Scan the listing below. Return every line containing the string "menu".

INFORMATION PROVIDED
──────────────────────────────

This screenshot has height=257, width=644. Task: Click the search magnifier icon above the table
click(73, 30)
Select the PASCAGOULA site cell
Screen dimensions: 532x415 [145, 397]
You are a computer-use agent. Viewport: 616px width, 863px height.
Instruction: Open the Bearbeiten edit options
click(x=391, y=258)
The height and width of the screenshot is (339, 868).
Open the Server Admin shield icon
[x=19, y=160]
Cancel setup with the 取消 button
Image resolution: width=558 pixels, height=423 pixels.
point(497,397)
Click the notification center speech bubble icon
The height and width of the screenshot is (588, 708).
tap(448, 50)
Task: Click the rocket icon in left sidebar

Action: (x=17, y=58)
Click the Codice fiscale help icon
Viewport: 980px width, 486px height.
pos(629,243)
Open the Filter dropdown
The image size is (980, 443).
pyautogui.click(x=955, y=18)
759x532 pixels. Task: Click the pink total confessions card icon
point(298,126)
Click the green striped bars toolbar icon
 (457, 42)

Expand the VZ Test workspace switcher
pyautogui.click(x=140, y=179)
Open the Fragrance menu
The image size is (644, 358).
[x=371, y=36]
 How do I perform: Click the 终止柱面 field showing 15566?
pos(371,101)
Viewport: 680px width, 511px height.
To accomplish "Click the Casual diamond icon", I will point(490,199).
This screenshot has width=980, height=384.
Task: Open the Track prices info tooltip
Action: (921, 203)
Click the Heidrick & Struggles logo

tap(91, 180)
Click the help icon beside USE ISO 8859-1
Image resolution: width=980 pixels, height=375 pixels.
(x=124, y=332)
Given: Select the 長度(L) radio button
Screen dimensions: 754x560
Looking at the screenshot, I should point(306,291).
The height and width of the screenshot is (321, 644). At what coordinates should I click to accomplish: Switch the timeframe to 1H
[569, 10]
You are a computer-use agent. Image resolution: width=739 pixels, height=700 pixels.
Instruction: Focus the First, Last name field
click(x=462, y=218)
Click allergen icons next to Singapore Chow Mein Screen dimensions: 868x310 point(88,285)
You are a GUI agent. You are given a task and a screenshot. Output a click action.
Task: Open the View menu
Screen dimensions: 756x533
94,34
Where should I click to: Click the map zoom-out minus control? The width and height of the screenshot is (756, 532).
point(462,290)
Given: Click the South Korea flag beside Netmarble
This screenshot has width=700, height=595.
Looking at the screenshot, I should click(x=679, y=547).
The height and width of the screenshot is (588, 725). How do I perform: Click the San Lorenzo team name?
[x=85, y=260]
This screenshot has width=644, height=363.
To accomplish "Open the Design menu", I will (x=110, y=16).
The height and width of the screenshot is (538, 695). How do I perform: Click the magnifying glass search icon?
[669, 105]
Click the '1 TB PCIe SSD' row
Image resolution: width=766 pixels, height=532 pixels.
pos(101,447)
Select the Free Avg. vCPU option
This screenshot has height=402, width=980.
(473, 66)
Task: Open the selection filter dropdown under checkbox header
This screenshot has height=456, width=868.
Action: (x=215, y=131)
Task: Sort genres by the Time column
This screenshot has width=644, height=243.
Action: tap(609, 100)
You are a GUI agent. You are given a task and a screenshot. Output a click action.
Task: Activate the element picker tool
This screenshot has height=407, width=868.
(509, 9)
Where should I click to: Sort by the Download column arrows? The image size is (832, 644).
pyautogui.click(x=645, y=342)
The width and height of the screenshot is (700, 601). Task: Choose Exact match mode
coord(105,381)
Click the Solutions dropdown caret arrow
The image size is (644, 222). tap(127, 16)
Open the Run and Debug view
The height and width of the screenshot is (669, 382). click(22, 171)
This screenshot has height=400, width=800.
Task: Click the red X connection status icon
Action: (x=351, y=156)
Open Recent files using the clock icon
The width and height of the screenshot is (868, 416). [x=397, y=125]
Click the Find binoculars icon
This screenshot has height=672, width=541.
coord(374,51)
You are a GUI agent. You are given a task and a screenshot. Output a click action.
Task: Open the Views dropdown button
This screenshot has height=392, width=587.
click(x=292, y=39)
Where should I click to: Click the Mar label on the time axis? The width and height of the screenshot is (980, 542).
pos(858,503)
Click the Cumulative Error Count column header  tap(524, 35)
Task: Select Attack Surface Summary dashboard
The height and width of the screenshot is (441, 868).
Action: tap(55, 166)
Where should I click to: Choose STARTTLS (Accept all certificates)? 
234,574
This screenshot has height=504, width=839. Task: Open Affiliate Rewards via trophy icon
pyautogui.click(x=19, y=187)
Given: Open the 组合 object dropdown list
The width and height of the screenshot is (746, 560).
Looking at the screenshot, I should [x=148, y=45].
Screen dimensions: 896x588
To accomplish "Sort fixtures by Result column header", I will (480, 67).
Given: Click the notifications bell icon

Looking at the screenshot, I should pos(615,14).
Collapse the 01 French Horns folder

──────────────────────────────

RESPONSE TO THIS EXERCISE
Open the Fragrance menu
Task: Open the View menu
To accomplish "Open the Design menu", I will (x=110, y=16).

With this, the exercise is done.